Desde o início de sua carreira, Kanevsky tem vontade de trabalhar para auxiliar os deficientes auditivos. Em uma entrevista ao site CNET feita justamente com um dos aparelhos inventados por ele, o soviético explicou como funciona o seu software: durante uma chamada telefônica, o dispositivo transforma as palavras ditas pela pessoa do outro lado da linha em texto, permitindo que o surdo leia o que está sendo falado e responda tranquilamente por voz.

“É uma tecnologia que sugeri há 15 anos. É uma espécie de transcritor automático.

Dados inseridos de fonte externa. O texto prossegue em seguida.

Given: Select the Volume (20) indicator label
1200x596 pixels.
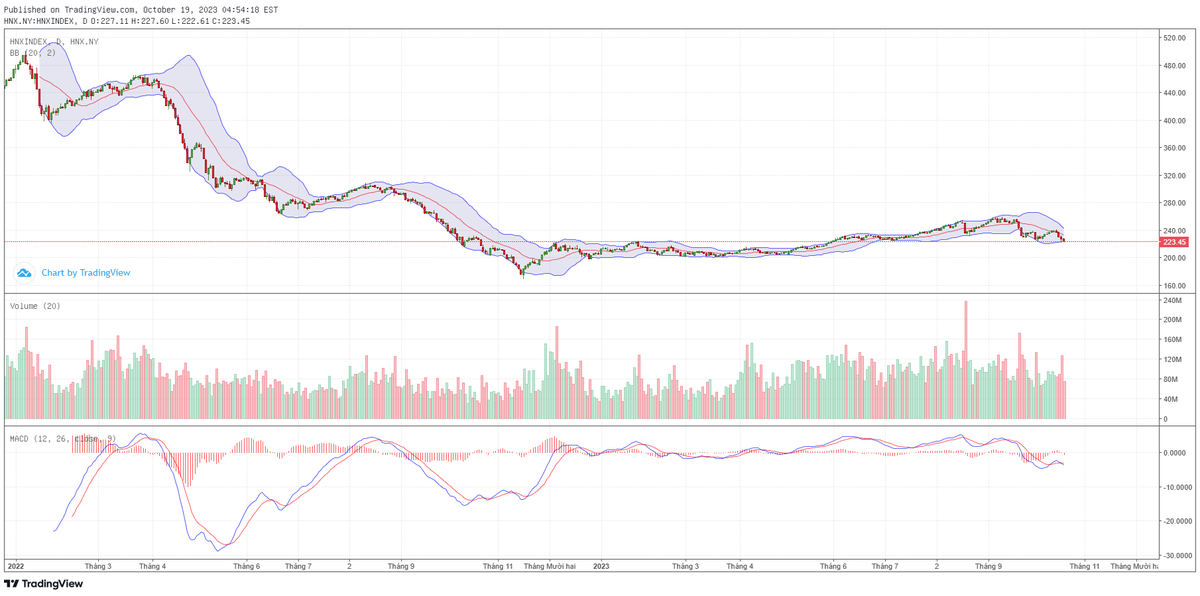Looking at the screenshot, I should pyautogui.click(x=35, y=305).
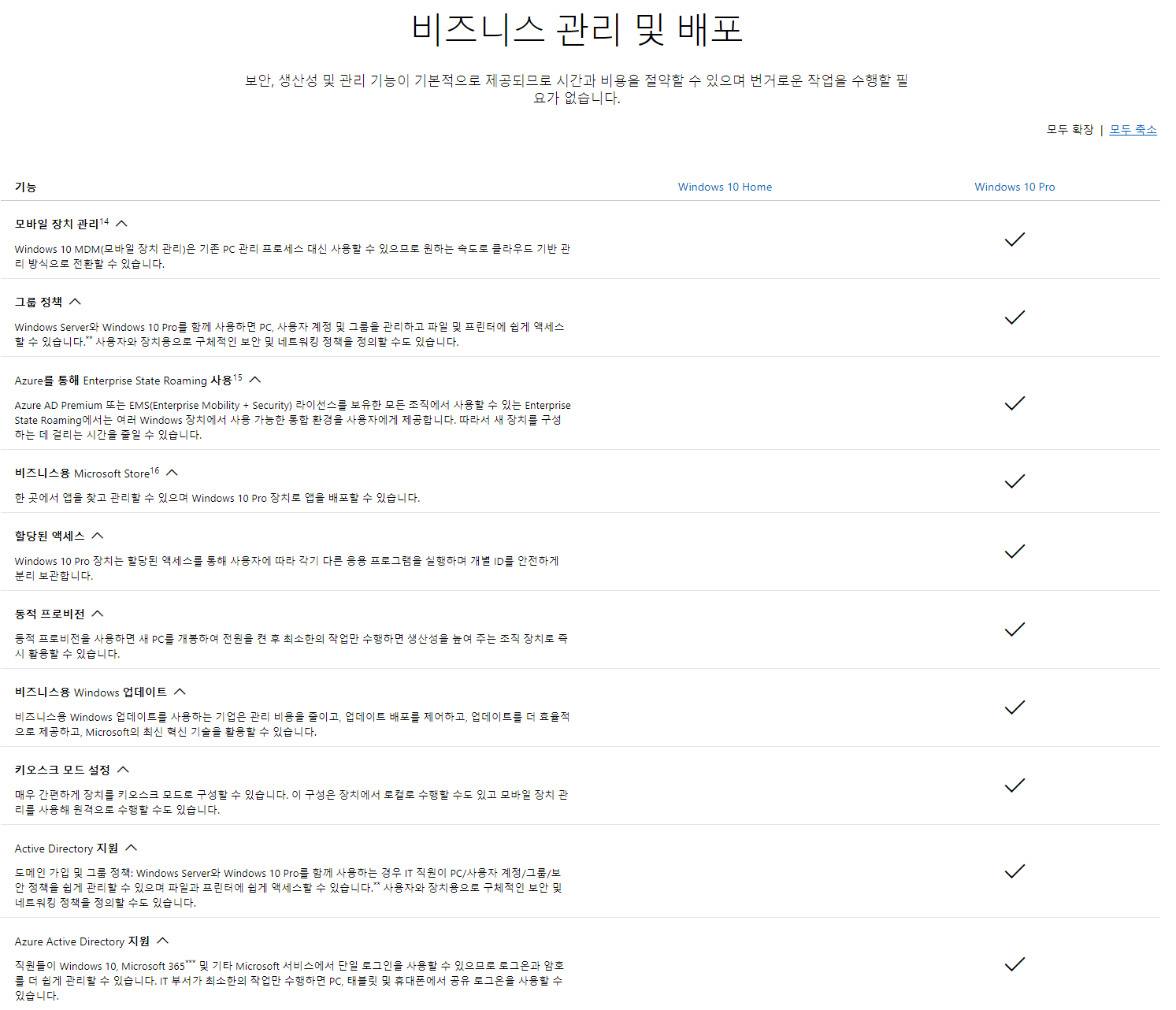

Como as coisas evoluíram desde aquela época, vim aperfeiçoando este projeto e hoje utilizo outras funções, como reconhecimento de voz, por exemplo. Ele ouve o que estamos falando no telefone e tem a habilidade necessária para escrever o texto e colocar na web. Então, os surdos podem ler o texto. É bem simples”, comentou.

Novas tecnologias e homenagens

Esta não é a única tecnologia desenvolvida pelo engenheiro para ajudar os deficientes auditivos. Em meio às diversas ideias que ele já teve, uma era a de um óculos que reconheceria o que estava sendo falado e faria uma transcrição exata das palavras em forma de texto. Tanto empenho na busca por inovações, é claro, não poderia passar despercebido, daí a honraria oferecida na Casa Branca.

“Fiquei honrado em receber a homenagem e ser reconhecido pelo trabalho feito na IBM. Acredito que seja importante que todos os deficientes auditivospossam ter a noção de que têm tantas condições quanto qualquer outro. Espero que isso ajude também outros engenheiros a fazerem projetos para deficientes”, completou.